TRECHO DO TEXTO.
┌────────

Inovação em madeira para a indústria da moda
A situação ambiental decorrente da indústria têxtil é alarmante. Segundo a Fundação Ellen MacArthur, a cada segundo, uma quantidade de roupas equivalente a um caminhão de lixo é incinerada ou enterrada, enquanto a produção de têxteis representa 20% do desperdício global de água potável e 10% das emissões mundiais de carbono — mais do que todos os voos internacionais e o transporte marítimo combinados. Além disso, a grande maioria das peças fabricadas com fibras sintéticas leva entre 200 e 500 anos para se biodegradar, liberando microplásticos que contaminam solos, oceanos e organismos vivos. Essa realidade levou especialistas e organismos internacionais a exigir uma transformação urgente em toda a cadeia de produção da moda.
Somente no Chile, o consumo de roupas aumentou 233% nos últimos 20 anos, contribuindo para a crise ambiental global, evidenciada pelos cemitérios de roupas no deserto do Atacama. Muitas dessas peças não são biodegradáveis e contêm químicos que impedem seu descarte em aterros municipais.
Nesse cenário crítico, as soluções baseadas em design ou reciclagem são insuficientes, abrindo espaço para a alternativa de novas opções no cerne da cadeia de suprimentos: as matérias-primas. É aqui que CMPC e Arauco encontraram uma poderosa convergência entre o setor florestal e a moda sustentável. Ambas as empresas estão investindo em fibras de base biológica que permitem substituir materiais poluentes, como poliéster ou algodão tradicional, gerando têxteis mais limpos, biodegradáveis e rastreáveis. Com investimentos em inovação tecnológica e produção sustentável, estão dando passos firmes rumo à transformação global do vestuário.
CMPC aposta na inovação tecnológica com investimento na startup Rubi
A empresa CMPC anunciou recentemente sua entrada no ecossistema de inovação do Vale do Silício por meio de um investimento na startup americana Rubi. Fundada pelas gêmeas Neeka e Leila Mashouf em 2021, a empresa desenvolveu uma tecnologia que transforma emissões de carbono industrial em materiais têxteis.

└────────

TAREFA.
Com base no texto sobre madeira e moda, responda, por favor:
(a) Em quanto aumentou o consumo de roupas no Chile nos últimos 20 anos?
(b) Quanto tempo a maioria das peças de fibras sintéticas leva para se biodegradar?
(c) Em que ano a startup Rubi foi fundada?

EXTRATO DE DADOS.

┌────────

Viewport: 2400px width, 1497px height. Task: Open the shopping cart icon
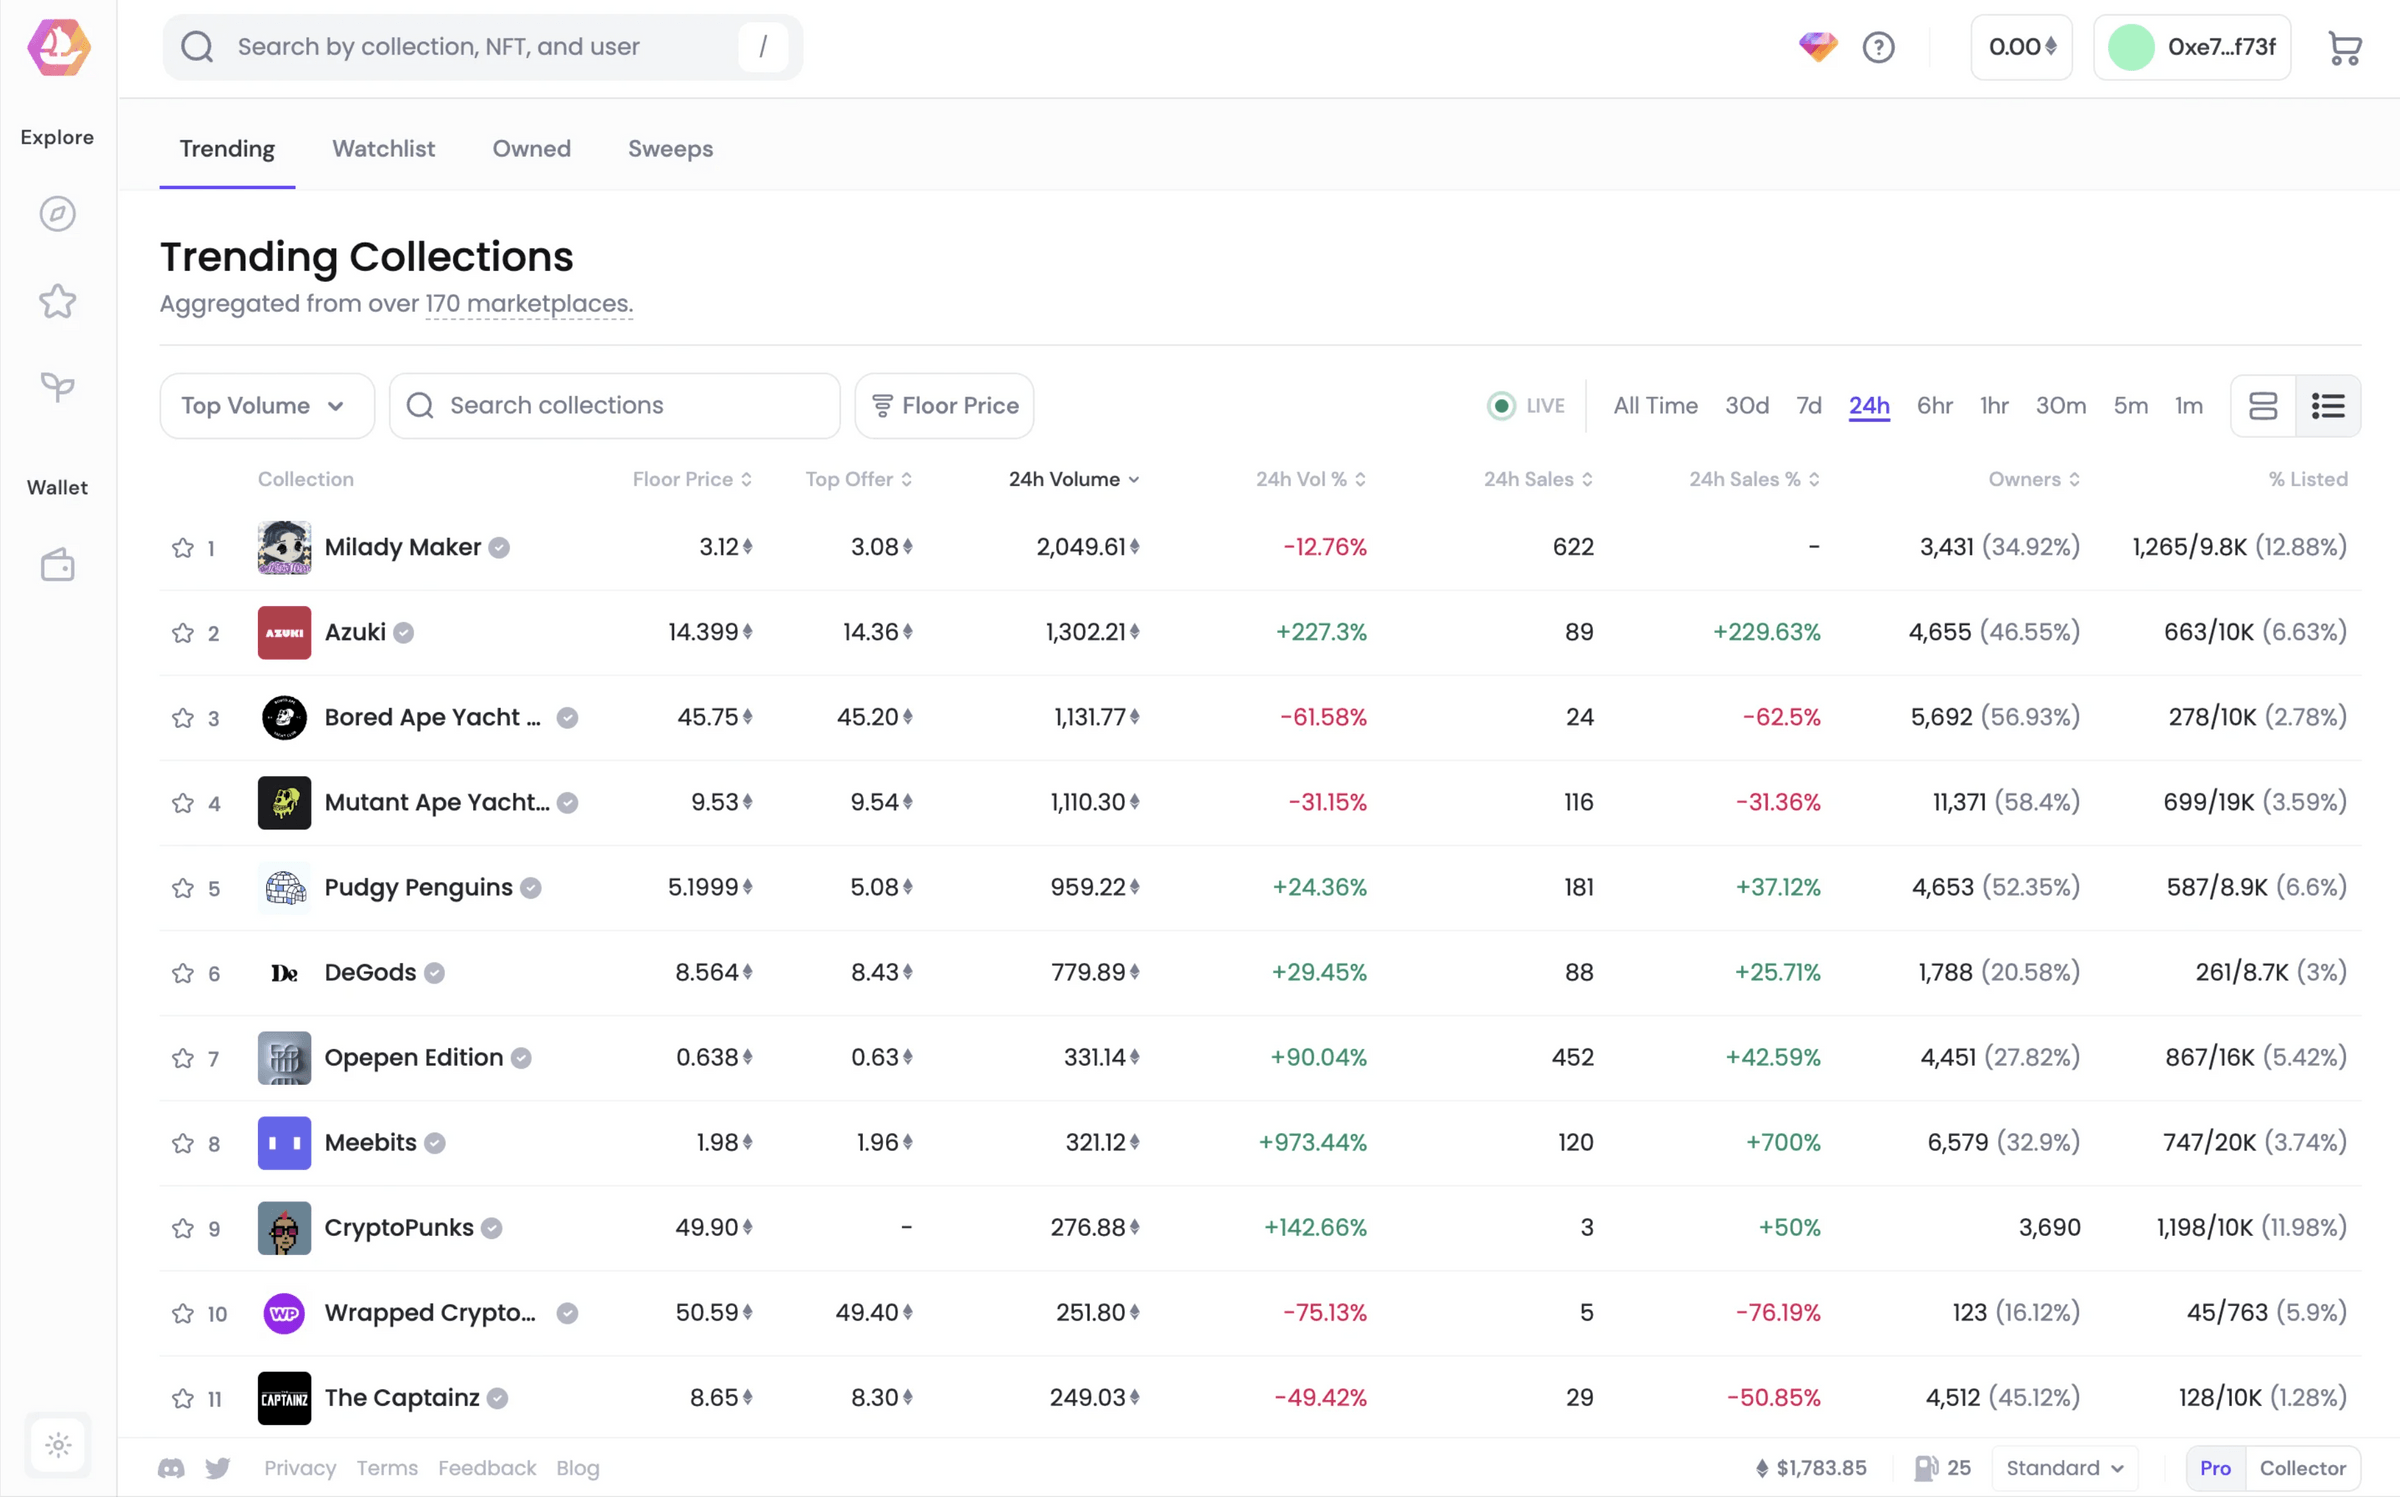pyautogui.click(x=2344, y=48)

└────────

RESPOSTA.
(a) 233%.
(b) Entre 200 e 500 anos.
(c) Em 2021.